Trop Humain - Anne Delaflotte Medhevi

Superbe roman, mais difficile d'en parler.
Ce titre ne m'aurait sans doute pas donné envie de l'ouvrir, mais un roman d'Anne Delaflotte Mehdevi, je n'hésite pas.  J'étais tombée en amour pour son écriture Avec La Relieuse du Gué, et les suivants que j'ai lus m'ont emportée aussi.
Celui-ci est plus étrange, mais je l'ai aussi dévoré en quelques jours. 
Deux thèmes qui s'entremêlent : L'arrivée dans un village d'un AVE : assistant de vie électronique, et les souvenirs des horreurs du temps de guerre, les souvenirs de la vie qui passe aussi.

Suzie tient le Café du Bal, et c'est toute sa vie.  Bien qu'elle ait largement dépassé l'âge de la retraite, elle n'envisage pas d'arrêter. Une routine, de plus en plus difficile, mais qui lui permet de garder contact avec les vivants.
Quand M. Peck, un habitué du café, très "gentilhomme", amène avec lui Tchap, l'AVE qu'il a patiemment créé avec d'autres scientifiques, on ne peut pas dire que les avis sont partagés. Quasiment tout le monde est "contre", pour des motifs plus ou moins logiques et réfléchis.
Mais Suzie va s'y habituer, son rôle est d'accueillir tous les clients, quoiqu'elle en pense. Et puis, Tchap la fait danser, elle qui avait tant aimé ça, et n'avait plus dansé depuis la Libération.
Puis, il souhaite enregistrer la mémoire de Suzie, et va, soir après soir, lui demander de fouiller dans ses souvenirs pour les lui raconter.
Ce qu'elle va faire, dans le désordre, parce que certains souvenirs sont trop douloureux pour les faire remonter. Mais peu à peu, elle accepte d'en parler. Et si c'était ce qui la libérera ? 
Pendant ce temps, le village, bien calme jusque là, s'anime soudain, avec l'installation de communautés, et l'arrivée d'un jeune routard un peu paumé. qui se laissera apprivoiser par Suzie, ou est-ce l'inverse ?

Voilà un résumé qui ne donne aucune idée du bonheur de cette lecture. Et j'ai l'impression de ne pas avoir dit l'essentiel. La mémoire, le numérique, l'humain et la machine, et les horreurs de la Libération qui ont succédé aux horreurs de la guerre.
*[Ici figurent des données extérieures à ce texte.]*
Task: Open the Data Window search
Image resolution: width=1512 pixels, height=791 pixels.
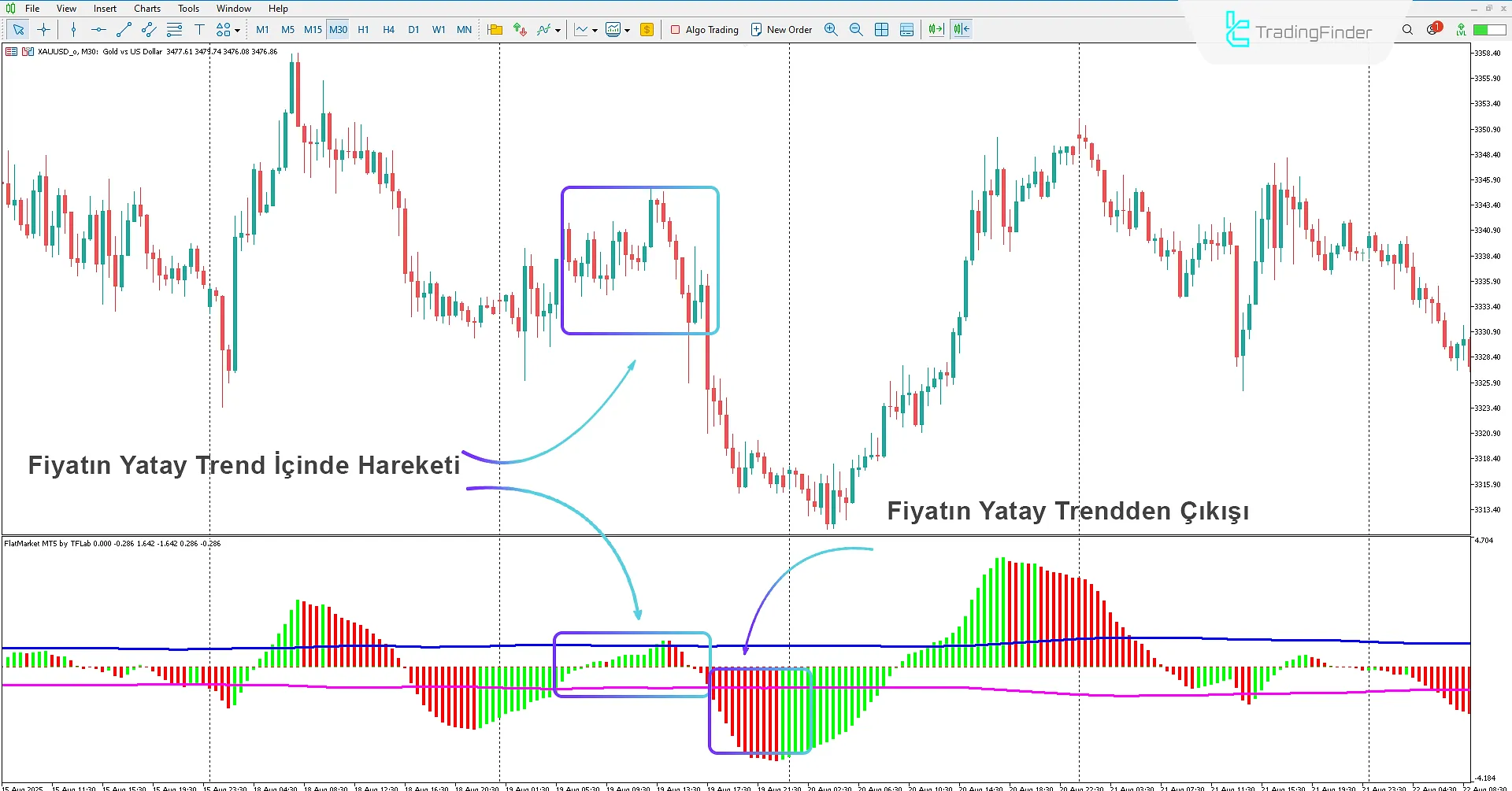Action: pyautogui.click(x=1407, y=29)
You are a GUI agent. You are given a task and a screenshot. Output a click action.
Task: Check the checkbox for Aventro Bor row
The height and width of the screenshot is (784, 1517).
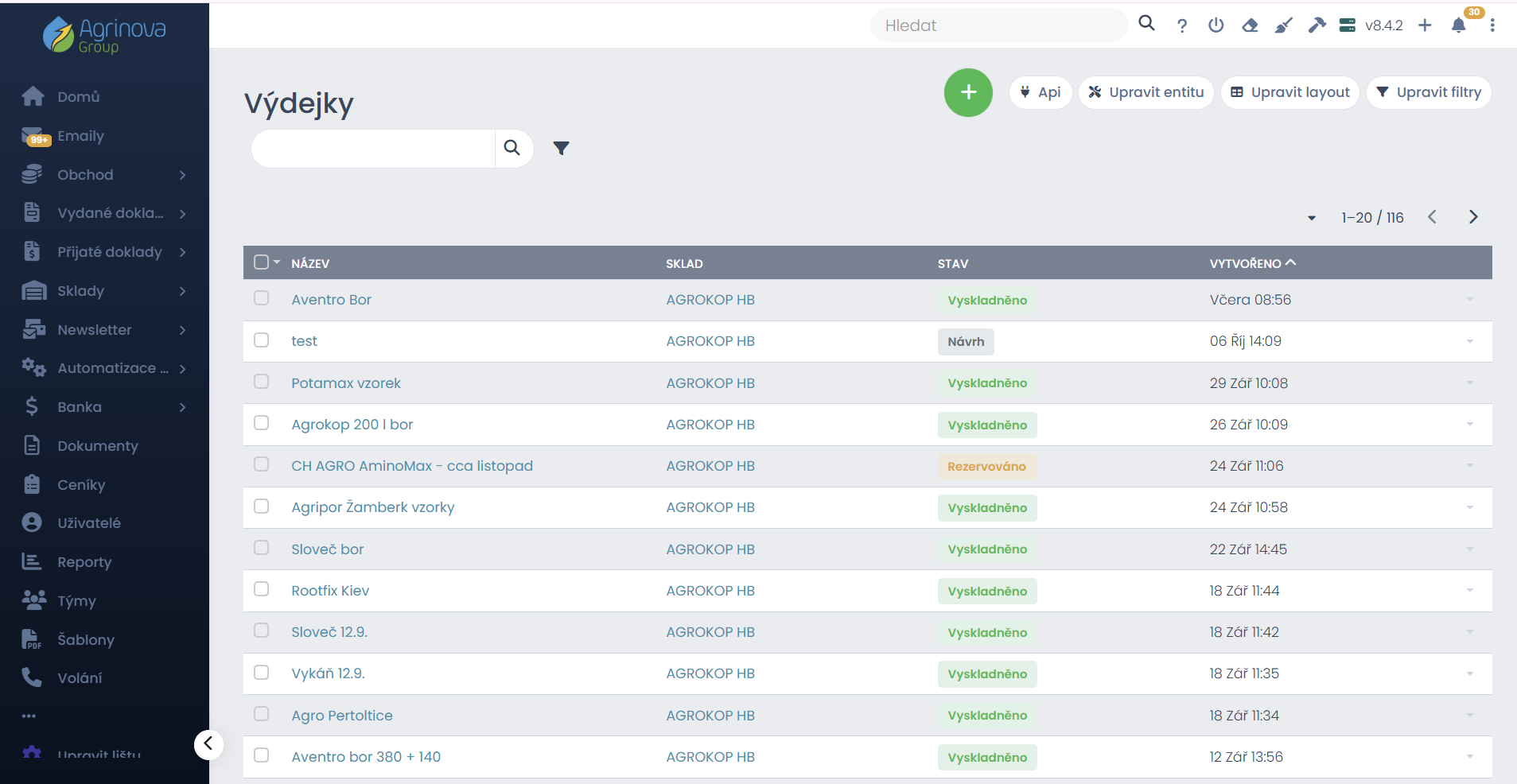(x=261, y=298)
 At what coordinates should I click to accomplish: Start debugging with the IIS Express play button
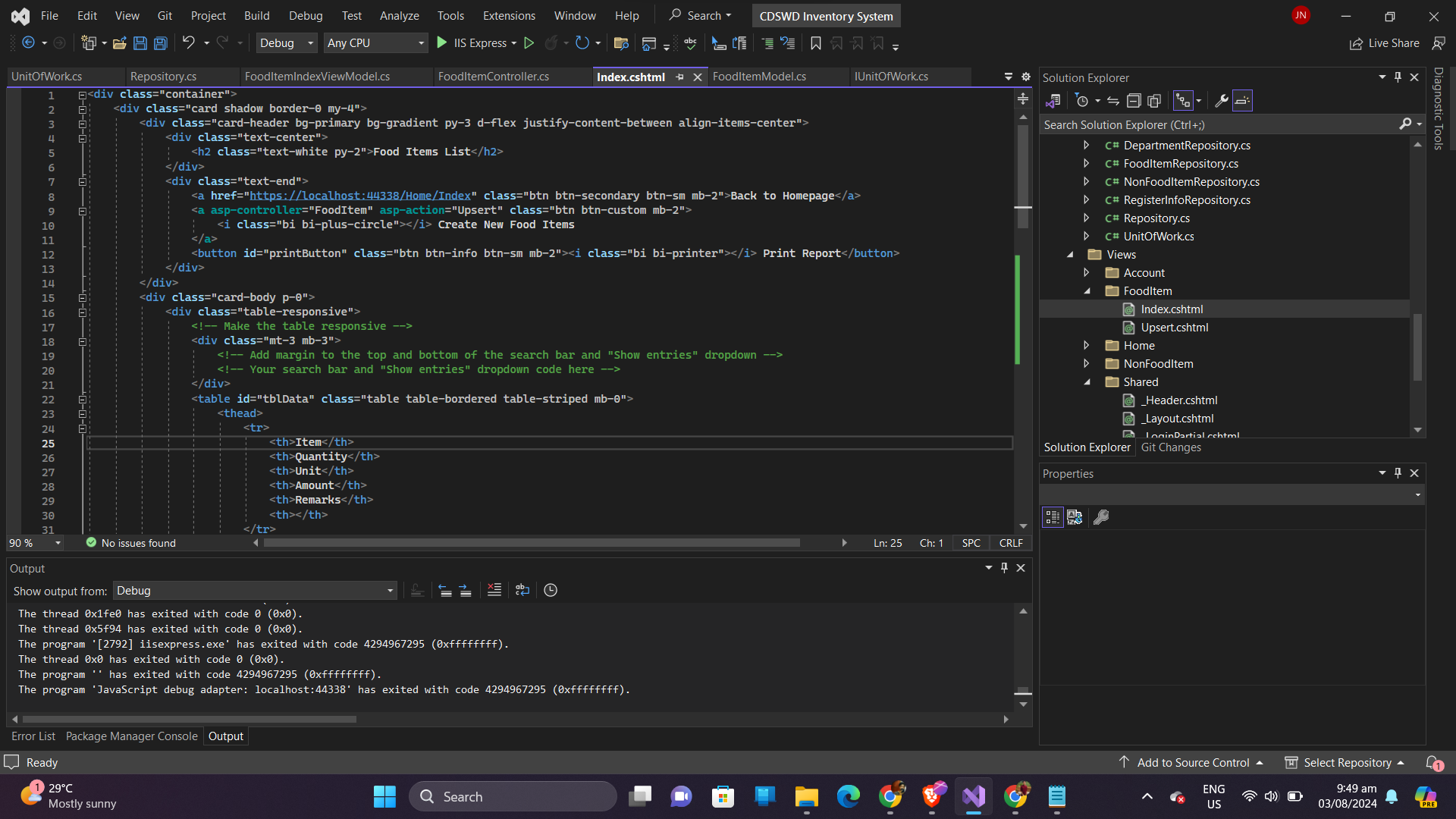[442, 43]
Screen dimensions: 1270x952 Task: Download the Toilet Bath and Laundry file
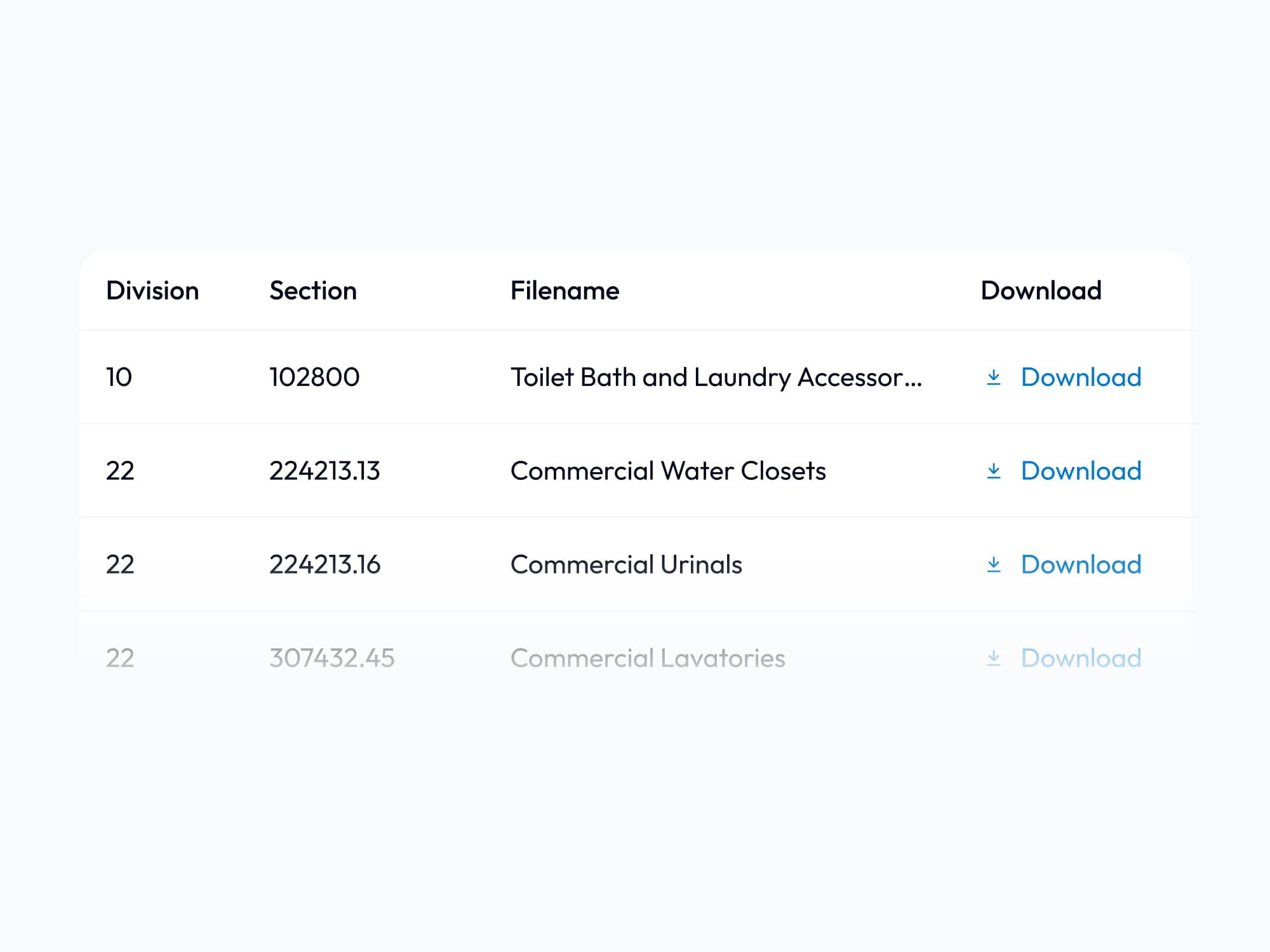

La  peur qui rend les gens méchants et stupides.
Un roman qu'il ne me serait sans doute même pas venu à l'idée d'ouvrir, en cette période où je ne supporte que des lectures très légères. 
Mais c'est Anne Delaflotte Mehdevi : Quelle élégance dans l'écriture, jamais affectée mais toujours précise. 
Ce n'est sans doute pas mon roman préféré d'elle, mais à lire absolument.

Extraits :

Après l'église, le café de cette campagne perdue est ouvert aussi ? Un miracle.

***
Quelque chose dit à Marius que c'est elle qui se coupe les cheveux. C'est plutôt pas mal, c'est juste que comme les tartes Tatin de sa mère, ça sent le fait maison.

***
La numérisation est à l'administration ce que la guerre est à la politique : son paroxysme.

***
Dans les deux cas, je crois que ça y est, me voilà Homme. Car j’ai peur.

***
Et puis d'abord, pourquoi je ne lui parlerais pas ? [à l'AVE] Je parle bien à mes poules, et même à mon églantier, je parle à mon églantier quand je le taille. Et pour autant, je ne suis pas chamane !

***
Tchap m'a demandé un soir de lui parler de la solitude, au delà de la définition du dictionnaire, comme il dit. Je me suis souvenue d'un endroit où elle était réduite à rien. C'était ici, dans cette salle de bal, avant la guerre. Au bal, tu prends du plaisir pour ton compte, mais en communion avec ceux autour de toi. C'est la musique qui fait ça, c'est un liant, comme l'œuf en cuisine. 

***
Tu sais, la lumière des bals de ma jeunesse était celle-là, la lumière du jour. Parce qu'on dansait les dimanches après-midis en ce temps-là.
[Merci de me rappeler ce temps ! Je suis plus jeune que Suzie, mais oui, c'était le dimanche après-midi qu'on allait danser. Souvenirs pour moi aussi ...] 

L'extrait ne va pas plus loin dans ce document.